I modi educati e chiari seguiti per affermare aspetti sostanziali e purtroppo ancora non emersi nella elaborazione di questo dramma da parte nostra (di italiani) è impagabile quanto necessaria.
La scelta di questo modo chiaro e fermo di esprimere questi fatti è qualificante
Non arrendetevi
Un caro saluto
Stima e simpatia
Maurizio riboni
Great writing, I ask permission to translate into Spanish, please as a service to the Spanish speaking community. The Morandi Bridge collapse was a tragic event, I’m a structural engineer from Mexico, I knew the bridge in 1997 in a backpacking trip with my wife, and follow and admire the Morandi work since. thanks for the article and regards from Baja California, northern Mexico.
L’articolo risulta ineccepibile: chiaro, documentato, interessante! Per chi sa poco o niente di Riccardo Morandi è la bella scoperta di una inusuale figura di “ingegnere innovatore”, da contrapporre alle assai più frequenti figure di “ingegnere costruttore”. E, come ben puntualizzato nell’articolo, l’affermazione di una idea innovatrice è il punto di arrivo di un percorso tortuoso, quasi sempre raggiunto dopo aver superato molti ed inaspettati ostacoli. Ma ricordiamoci che ai tempi nostri l’innovazione è la sola strada per affermarsi: è obbligatorio superare la tradizione! Buona fortuna!

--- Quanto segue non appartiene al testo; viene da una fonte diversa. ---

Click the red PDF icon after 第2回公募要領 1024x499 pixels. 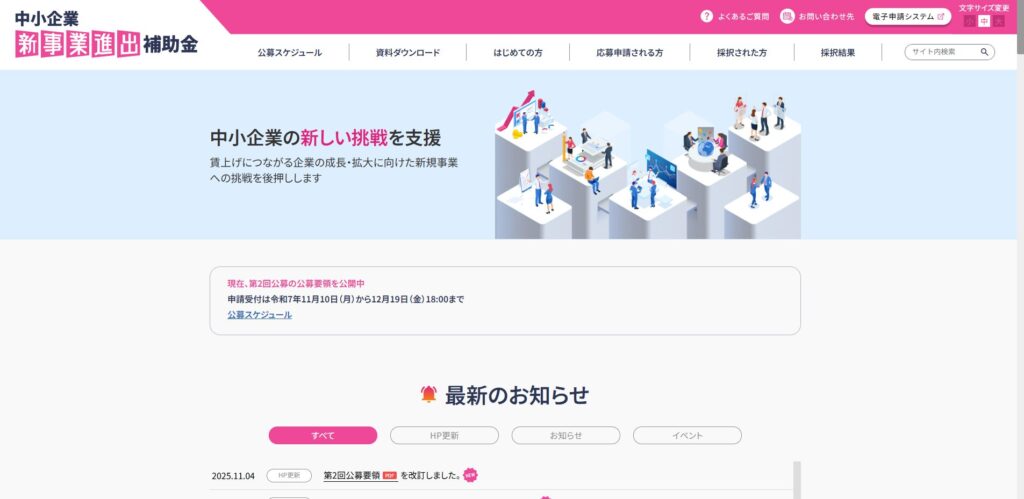[x=390, y=476]
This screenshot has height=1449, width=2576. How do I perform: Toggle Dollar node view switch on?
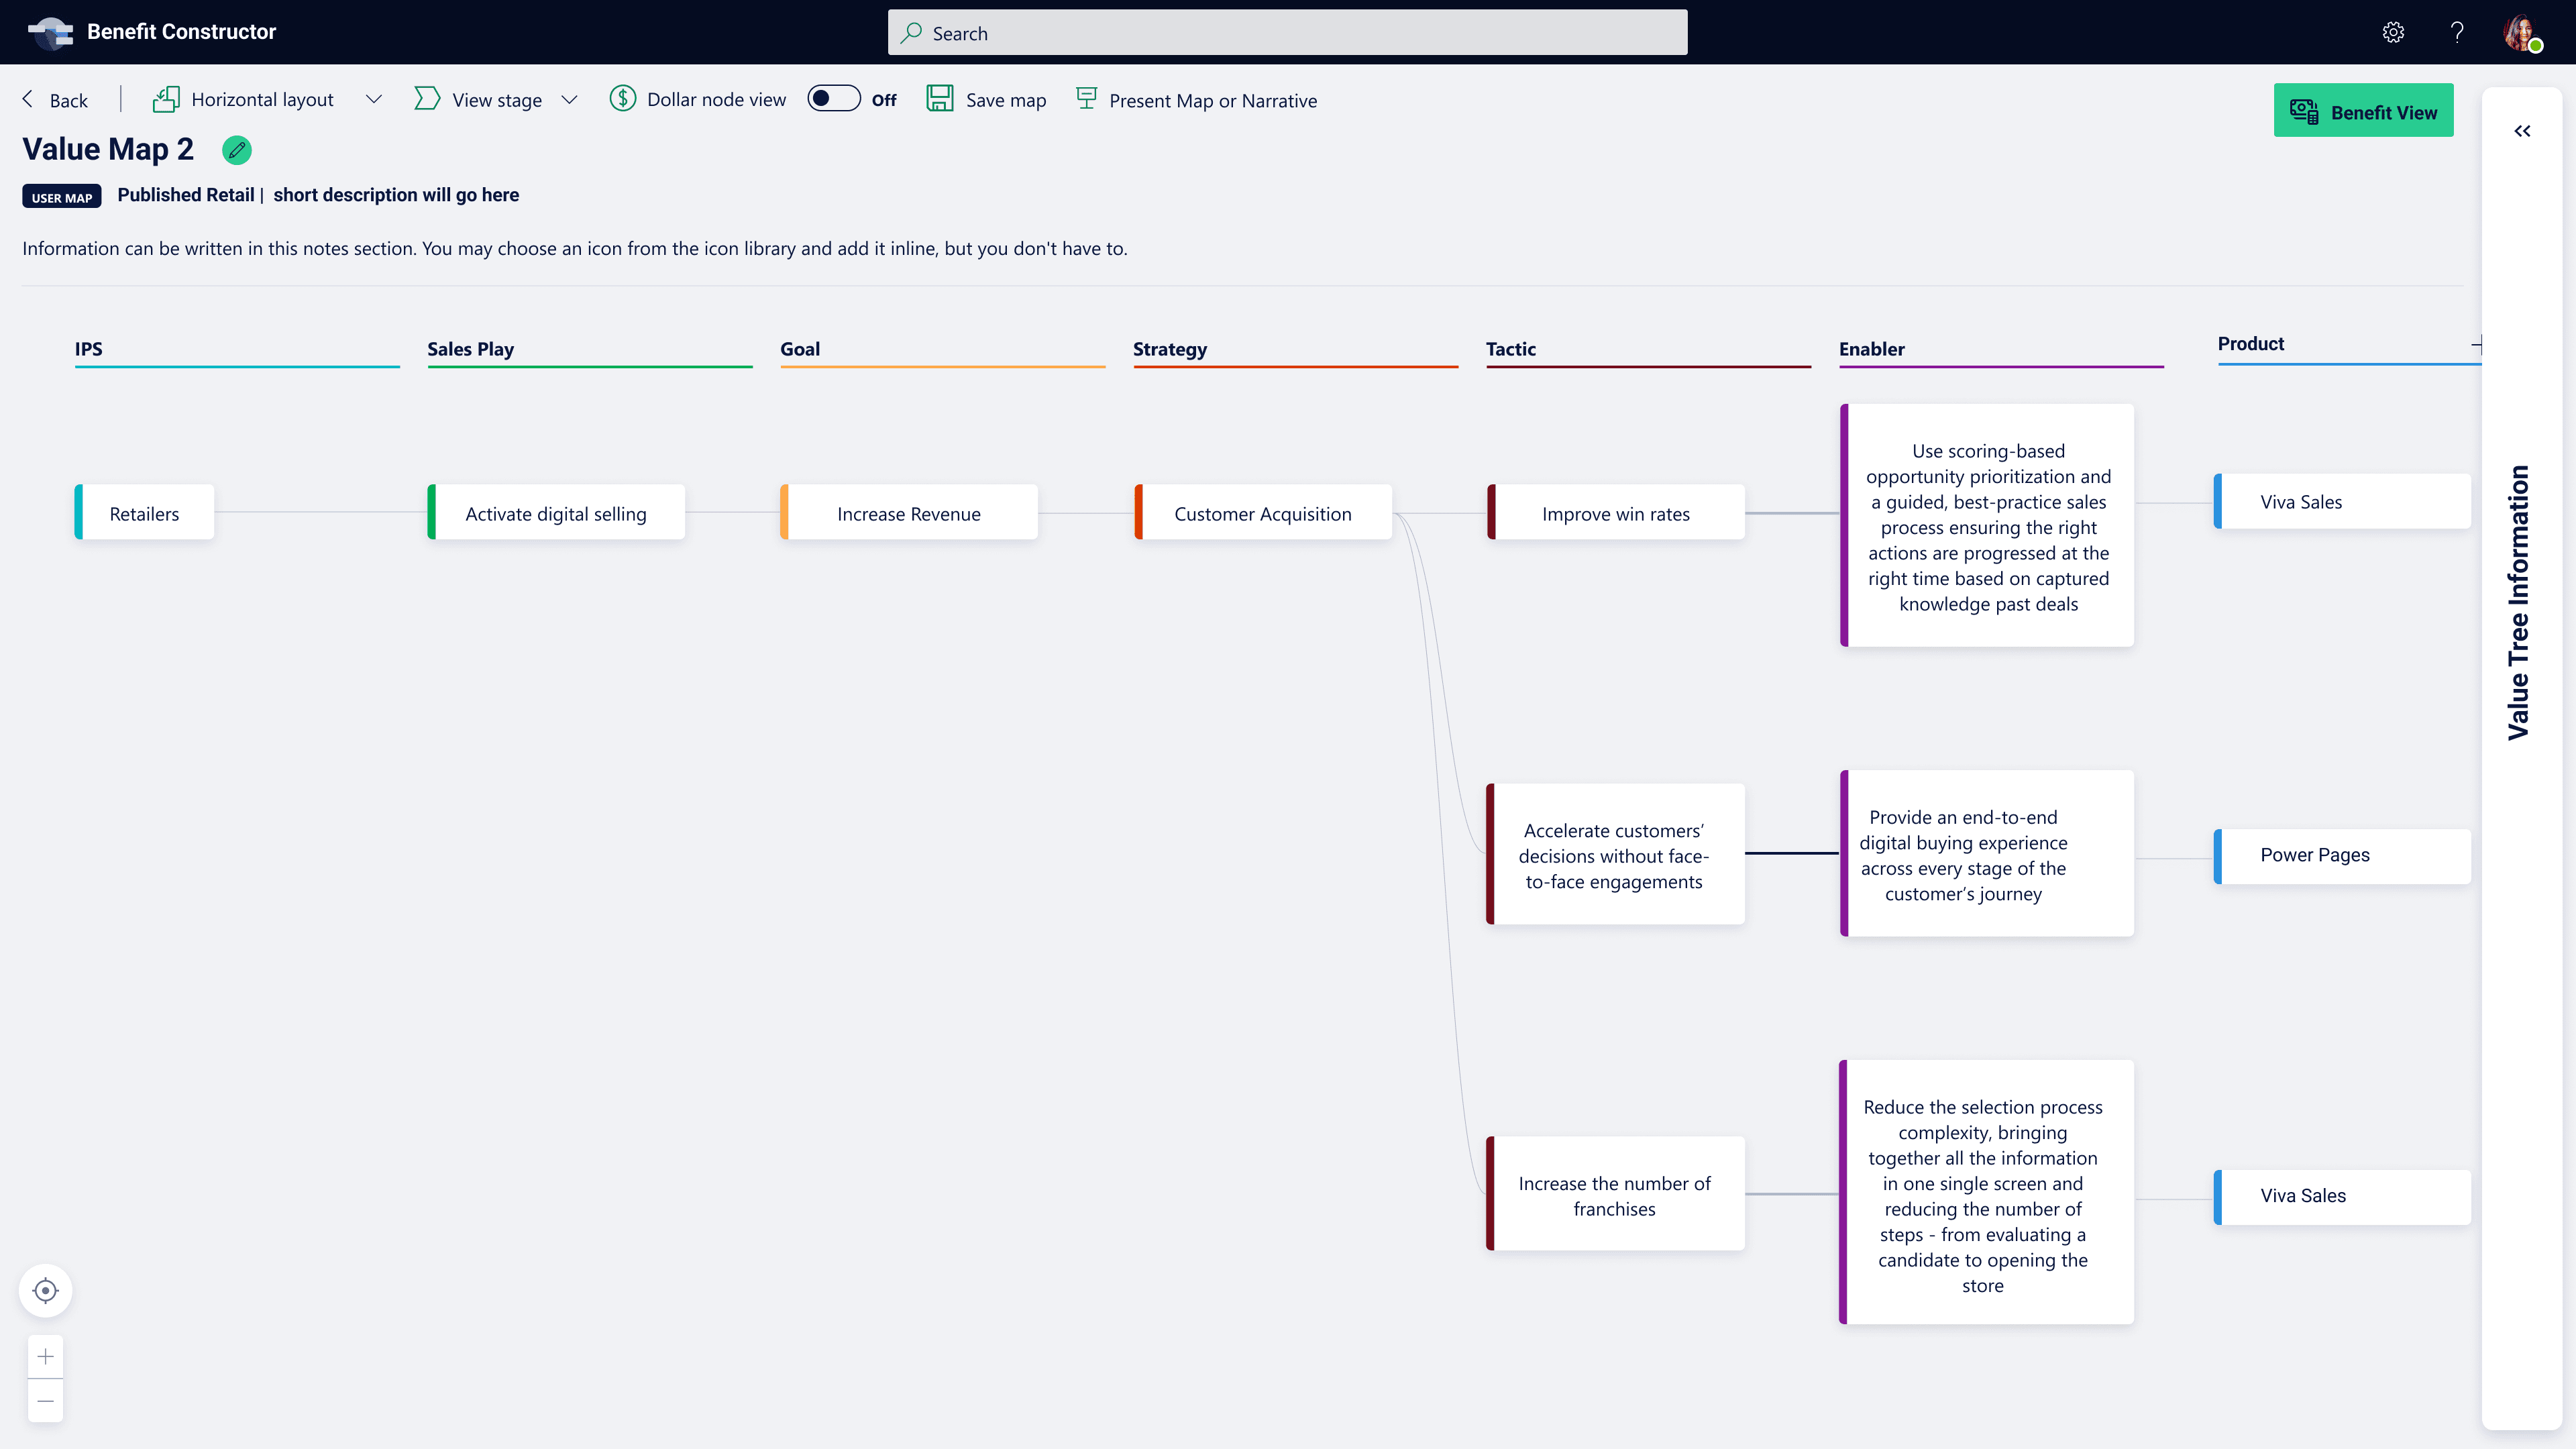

Grazie mille per questo articolo.
Ho solo una domanda: i moderni, che forse di questo esperimento non sapevano abbastanza, potevano evitare il disastro o no? Possiamo ascoltare i Kraftwerk facendo in modo che non facciano danni o dobbiamo assistere impotenti? Appurato che si trattasse di un esperimento, abbiamo colpe circa il modo in cui è stato mantenuto o no?
Complimenti, un bellissimo articolo.
E complimenti anche per l’aver citato i Kraftwerk, che ho visto dal vivo di recente e di cui custodisco gelosamente i vinili.